Validity of annual NEE

Our estimation of average annual NEE over the two years at the TKC site showed a large gap between the two estimation approaches: the values averaged −3.39 ± 0.11 (average ± SD) and −0.67 ± 0.4 MgC ha−1 year−1 for the u * threshold and van Gorsel approaches, respectively. To assess the validity of absolute NEE values estimated by these approaches, we calculated the ratio of the eddy-covariance net ecosystem production (NEP = −NEE) to the living biomass increment (LBI) and compared the results with those from other forests. Although NEP measured by the eddy-covariance method is generally comparable with the NEP obtained by biometric methods, the biometric NEP contains a potentially large uncertainty in the estimation of fine root production and heterotrophic respiration (Gough et al. 2008). Therefore, we have instead chosen to discuss the absolute value of the eddy-covariance NEP estimated by the u * threshold and van Gorsel approaches based on the ratio of the eddy-covariance NEP to LBI. The average annual LBI over the two years was 4.9 MgC ha−1 year−1 at the TKC ecological research plot (Y.Y., unpublished data). The average annual NEP values estimated for the two years using the u * threshold and van Gorsel approaches in the present study were approximately 70% and 14% of annual LBI, respectively. The ratio of the eddy-covariance NEP to LBI calculated from previous reports conducted in different forest types and forest ages was higher than 50% (Granier et al. 2000; Barford et al. 2001; Curtis et al. 2002; Ehman et al. 2002; Kolari et al. 2004; Schelhaas et al. 2004; Black et al. 2007; Ohtsuka et al. 2007, 2008; Gough et al. 2008; Kominami et al. 2008), except for a young evergreen coniferous forest in which the value was 22% (Kolari et al. 2004).

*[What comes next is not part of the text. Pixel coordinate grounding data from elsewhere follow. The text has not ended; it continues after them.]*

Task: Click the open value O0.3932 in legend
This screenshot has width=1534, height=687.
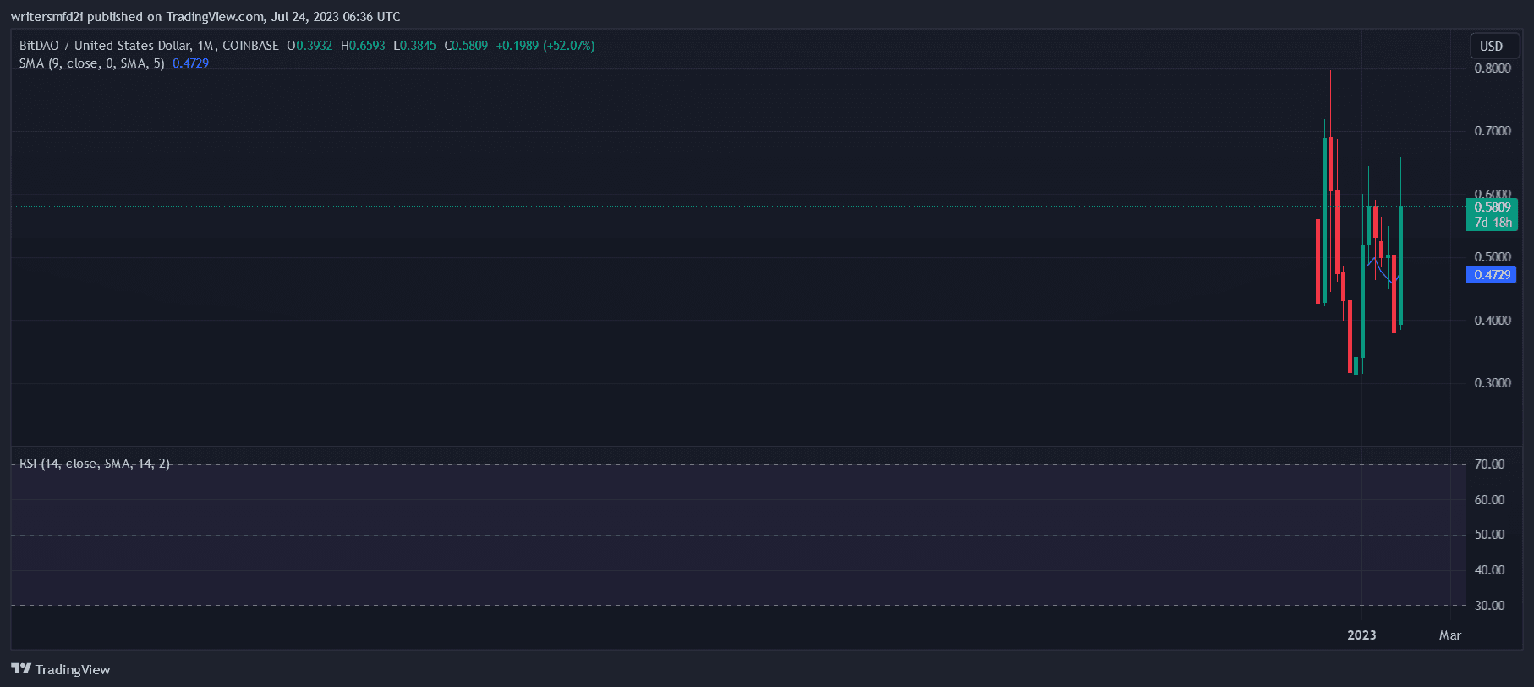Action: click(x=310, y=46)
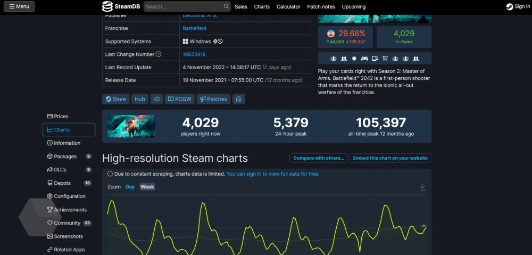The image size is (532, 255).
Task: Set chart zoom to Day
Action: click(x=130, y=187)
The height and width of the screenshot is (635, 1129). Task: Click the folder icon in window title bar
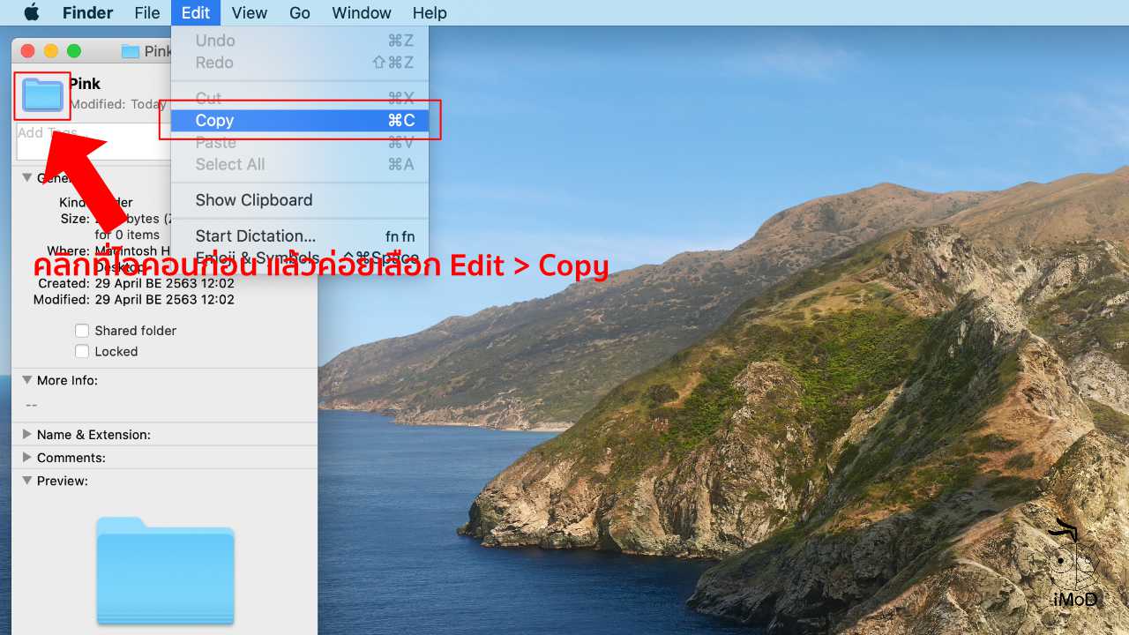point(131,51)
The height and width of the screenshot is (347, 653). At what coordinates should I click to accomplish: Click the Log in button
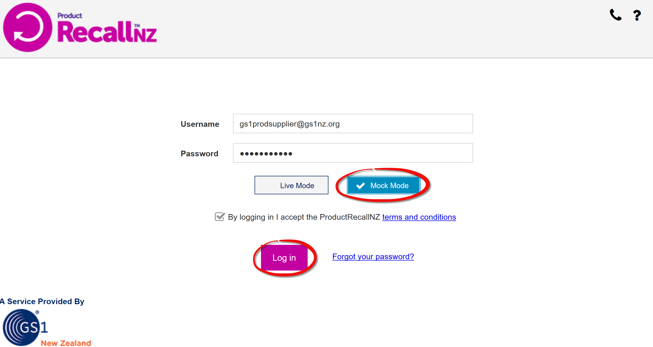pos(284,257)
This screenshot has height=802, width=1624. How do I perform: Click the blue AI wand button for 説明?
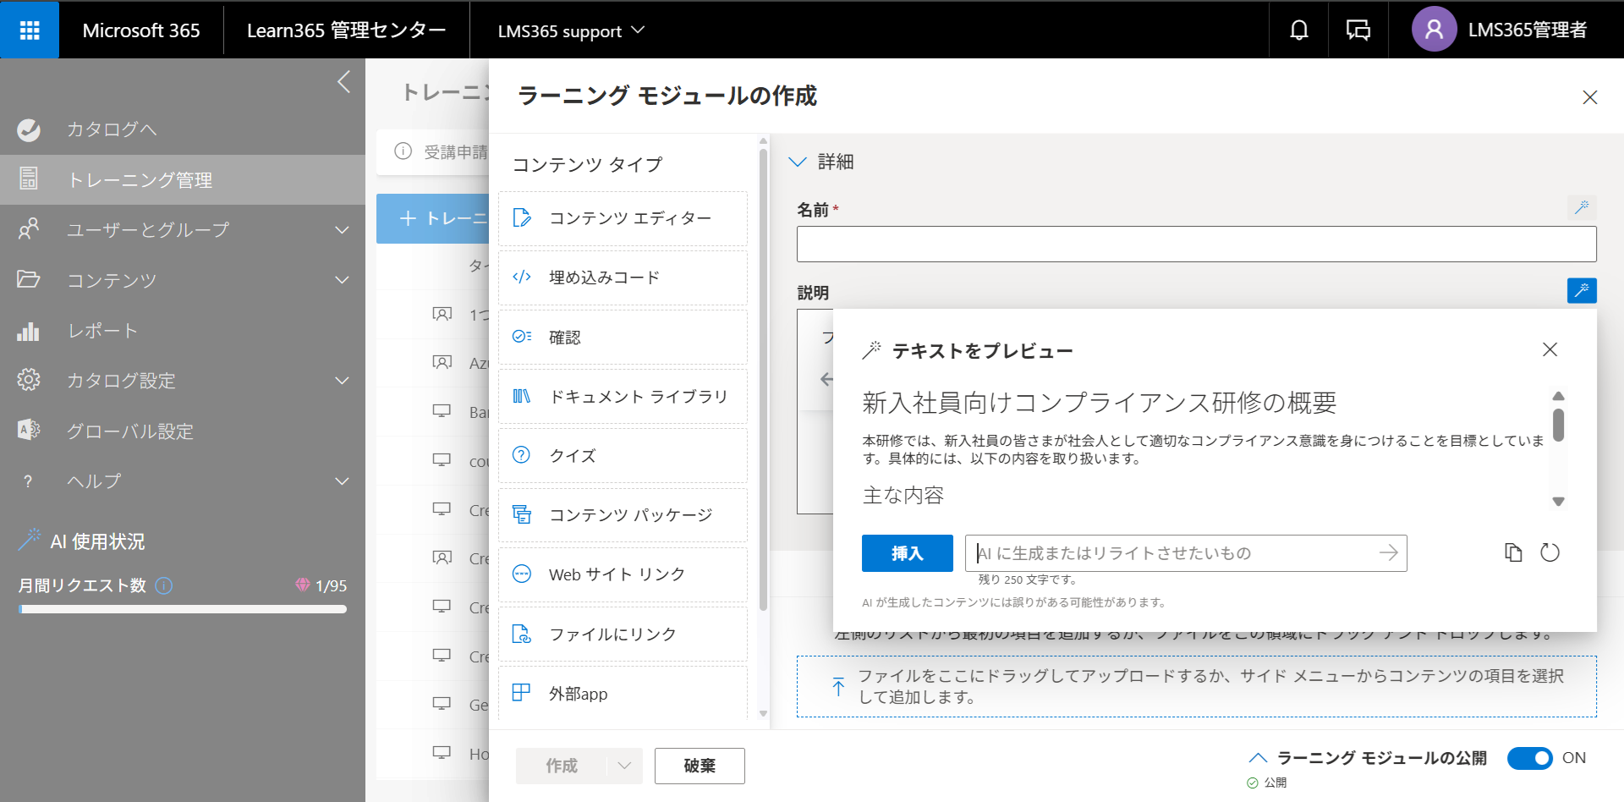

Furthermore, annual average net primary production and soil respiration estimated at the ecological research plot at the TKC site were 7.70 and 6.83 MgC ha−1 year−1 (Yashiro et al. 2010). Hanson et al. (2000) reviewed that root respiration can account for 20–90% of soil respiration, with a mean of 45.8% in most forest sites. If we assume that heterotrophic respiration ranges from 10% to 80% (i.e., root respiration ranged from 90% to 20%) of soil respiration, predicted NEE can range from −7.02 to −2.24 MgC ha−1 year−1.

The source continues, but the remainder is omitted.